Which lines of the entries below run from the one holding "Privacy policy (28, 2548)" to the one holding "Catherine Guilermet (39, 1268)", inclusive? Set down exactly those lines and no others.
*** Begin section ***
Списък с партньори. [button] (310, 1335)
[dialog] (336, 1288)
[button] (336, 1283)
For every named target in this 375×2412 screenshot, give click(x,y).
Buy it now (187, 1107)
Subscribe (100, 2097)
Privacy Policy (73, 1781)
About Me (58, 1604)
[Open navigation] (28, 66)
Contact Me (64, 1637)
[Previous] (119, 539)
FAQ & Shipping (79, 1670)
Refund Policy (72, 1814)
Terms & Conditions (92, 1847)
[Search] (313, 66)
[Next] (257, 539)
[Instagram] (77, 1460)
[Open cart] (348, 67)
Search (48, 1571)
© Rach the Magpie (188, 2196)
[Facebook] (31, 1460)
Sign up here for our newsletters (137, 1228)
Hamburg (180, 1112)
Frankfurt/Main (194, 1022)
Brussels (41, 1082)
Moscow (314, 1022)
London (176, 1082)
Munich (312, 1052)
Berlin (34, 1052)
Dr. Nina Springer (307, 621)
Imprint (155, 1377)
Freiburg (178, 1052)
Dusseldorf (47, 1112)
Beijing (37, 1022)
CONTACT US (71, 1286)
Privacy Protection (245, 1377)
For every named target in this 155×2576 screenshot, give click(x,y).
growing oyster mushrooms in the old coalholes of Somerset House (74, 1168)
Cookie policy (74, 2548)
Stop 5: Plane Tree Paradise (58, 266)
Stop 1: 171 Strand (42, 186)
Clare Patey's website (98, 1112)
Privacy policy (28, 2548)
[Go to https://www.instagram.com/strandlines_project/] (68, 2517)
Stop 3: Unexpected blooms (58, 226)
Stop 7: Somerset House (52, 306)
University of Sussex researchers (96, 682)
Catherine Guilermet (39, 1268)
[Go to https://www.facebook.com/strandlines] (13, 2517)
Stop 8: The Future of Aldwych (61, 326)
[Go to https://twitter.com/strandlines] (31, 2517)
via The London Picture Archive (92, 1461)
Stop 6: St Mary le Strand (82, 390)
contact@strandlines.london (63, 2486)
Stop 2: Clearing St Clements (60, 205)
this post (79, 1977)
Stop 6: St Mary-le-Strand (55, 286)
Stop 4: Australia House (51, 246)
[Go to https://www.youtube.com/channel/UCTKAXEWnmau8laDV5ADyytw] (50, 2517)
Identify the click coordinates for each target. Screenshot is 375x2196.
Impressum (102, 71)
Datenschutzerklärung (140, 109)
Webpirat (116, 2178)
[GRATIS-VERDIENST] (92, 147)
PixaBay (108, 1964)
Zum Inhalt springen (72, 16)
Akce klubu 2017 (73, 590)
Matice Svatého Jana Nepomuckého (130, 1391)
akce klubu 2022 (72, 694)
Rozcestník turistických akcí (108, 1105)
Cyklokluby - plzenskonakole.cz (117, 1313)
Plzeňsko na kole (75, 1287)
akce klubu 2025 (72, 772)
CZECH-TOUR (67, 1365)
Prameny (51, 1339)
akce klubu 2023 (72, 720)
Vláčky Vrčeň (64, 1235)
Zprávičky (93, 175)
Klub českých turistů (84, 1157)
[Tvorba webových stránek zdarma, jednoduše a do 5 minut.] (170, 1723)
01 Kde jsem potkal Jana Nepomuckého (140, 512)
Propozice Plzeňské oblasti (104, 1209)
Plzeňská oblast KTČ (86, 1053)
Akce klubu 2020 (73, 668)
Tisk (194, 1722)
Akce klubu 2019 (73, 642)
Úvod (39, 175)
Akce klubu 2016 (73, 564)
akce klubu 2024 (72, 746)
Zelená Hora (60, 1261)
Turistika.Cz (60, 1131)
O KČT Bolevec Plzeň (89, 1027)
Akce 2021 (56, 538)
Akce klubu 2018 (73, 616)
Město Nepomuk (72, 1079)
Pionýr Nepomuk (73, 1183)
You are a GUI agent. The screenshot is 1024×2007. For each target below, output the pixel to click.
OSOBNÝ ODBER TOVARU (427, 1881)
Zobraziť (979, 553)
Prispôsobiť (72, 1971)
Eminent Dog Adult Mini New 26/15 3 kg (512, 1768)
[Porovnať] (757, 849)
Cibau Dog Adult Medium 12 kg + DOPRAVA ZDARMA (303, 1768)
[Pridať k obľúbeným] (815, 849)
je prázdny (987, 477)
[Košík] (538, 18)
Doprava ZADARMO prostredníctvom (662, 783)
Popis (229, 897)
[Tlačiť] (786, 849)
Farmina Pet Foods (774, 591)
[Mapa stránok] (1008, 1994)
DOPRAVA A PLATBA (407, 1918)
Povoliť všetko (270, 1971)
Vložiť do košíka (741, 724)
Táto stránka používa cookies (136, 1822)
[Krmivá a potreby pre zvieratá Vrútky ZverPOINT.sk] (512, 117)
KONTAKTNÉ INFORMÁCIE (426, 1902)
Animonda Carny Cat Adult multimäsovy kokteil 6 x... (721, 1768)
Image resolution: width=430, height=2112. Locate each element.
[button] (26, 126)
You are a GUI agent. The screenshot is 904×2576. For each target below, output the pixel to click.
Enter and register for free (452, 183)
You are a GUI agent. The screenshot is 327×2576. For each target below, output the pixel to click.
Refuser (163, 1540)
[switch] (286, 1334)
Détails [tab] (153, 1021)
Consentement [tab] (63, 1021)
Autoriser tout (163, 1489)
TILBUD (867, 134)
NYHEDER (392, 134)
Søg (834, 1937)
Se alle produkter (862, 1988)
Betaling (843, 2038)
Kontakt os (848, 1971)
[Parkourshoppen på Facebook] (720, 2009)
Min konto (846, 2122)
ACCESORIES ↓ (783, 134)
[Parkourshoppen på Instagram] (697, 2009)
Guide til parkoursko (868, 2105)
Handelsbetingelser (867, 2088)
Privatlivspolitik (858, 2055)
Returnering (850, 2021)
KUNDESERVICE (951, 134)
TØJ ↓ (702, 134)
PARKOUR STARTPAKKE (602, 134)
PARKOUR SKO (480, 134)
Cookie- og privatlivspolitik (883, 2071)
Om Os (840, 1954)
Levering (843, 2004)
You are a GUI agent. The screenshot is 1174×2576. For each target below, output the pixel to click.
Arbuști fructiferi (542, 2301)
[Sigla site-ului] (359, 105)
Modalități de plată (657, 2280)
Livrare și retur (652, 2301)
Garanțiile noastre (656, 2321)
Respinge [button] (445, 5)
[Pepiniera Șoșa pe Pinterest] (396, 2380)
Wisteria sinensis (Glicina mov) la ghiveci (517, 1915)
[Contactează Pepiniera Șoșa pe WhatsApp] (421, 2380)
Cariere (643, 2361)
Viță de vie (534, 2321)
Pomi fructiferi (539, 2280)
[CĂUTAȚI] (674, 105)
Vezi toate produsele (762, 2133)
*** End section ***
TASK RESPONSE
Privacy policy (28, 2548)
[Go to https://www.instagram.com/strandlines_project/] (68, 2517)
Stop 3: Unexpected blooms (58, 226)
Stop 7: Somerset House (52, 306)
University of Sussex researchers (96, 682)
Catherine Guilermet (39, 1268)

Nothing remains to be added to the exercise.